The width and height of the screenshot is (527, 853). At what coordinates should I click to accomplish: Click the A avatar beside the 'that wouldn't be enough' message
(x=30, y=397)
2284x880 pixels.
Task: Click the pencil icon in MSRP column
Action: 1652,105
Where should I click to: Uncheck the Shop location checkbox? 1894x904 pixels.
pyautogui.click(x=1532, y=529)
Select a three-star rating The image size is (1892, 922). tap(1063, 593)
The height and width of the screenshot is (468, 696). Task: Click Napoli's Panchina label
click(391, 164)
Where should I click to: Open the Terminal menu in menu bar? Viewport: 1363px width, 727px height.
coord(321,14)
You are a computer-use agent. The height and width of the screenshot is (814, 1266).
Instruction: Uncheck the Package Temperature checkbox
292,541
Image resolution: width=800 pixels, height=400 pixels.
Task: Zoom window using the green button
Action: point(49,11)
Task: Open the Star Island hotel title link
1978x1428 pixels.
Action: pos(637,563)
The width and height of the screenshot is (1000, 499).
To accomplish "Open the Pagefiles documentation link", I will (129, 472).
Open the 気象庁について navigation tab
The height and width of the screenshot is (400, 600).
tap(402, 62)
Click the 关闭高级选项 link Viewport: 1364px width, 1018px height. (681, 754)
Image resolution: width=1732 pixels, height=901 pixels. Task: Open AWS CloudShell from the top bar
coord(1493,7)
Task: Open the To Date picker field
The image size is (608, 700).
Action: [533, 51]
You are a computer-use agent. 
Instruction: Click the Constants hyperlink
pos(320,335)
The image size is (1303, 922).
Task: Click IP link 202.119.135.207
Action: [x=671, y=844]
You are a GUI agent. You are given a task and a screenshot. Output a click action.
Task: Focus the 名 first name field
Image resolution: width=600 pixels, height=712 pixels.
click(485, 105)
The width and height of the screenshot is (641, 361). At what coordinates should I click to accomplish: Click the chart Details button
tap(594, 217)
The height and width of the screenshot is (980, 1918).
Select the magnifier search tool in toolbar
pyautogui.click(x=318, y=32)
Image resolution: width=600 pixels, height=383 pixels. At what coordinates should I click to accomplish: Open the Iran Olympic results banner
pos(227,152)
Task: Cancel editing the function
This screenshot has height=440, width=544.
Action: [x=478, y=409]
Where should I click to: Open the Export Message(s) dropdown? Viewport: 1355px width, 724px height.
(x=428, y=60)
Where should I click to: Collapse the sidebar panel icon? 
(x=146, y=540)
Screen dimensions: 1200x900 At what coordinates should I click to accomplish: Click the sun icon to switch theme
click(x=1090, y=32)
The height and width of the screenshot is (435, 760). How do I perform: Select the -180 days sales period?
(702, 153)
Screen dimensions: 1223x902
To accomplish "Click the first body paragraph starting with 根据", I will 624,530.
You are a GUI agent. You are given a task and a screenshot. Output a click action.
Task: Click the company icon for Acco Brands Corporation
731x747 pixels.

********

Exercise objective: Within the entries, find all lines holding "first" and copy each one.

Task response:
Task: Focus the 名 first name field
To accomplish "Click the first body paragraph starting with 根据", I will 624,530.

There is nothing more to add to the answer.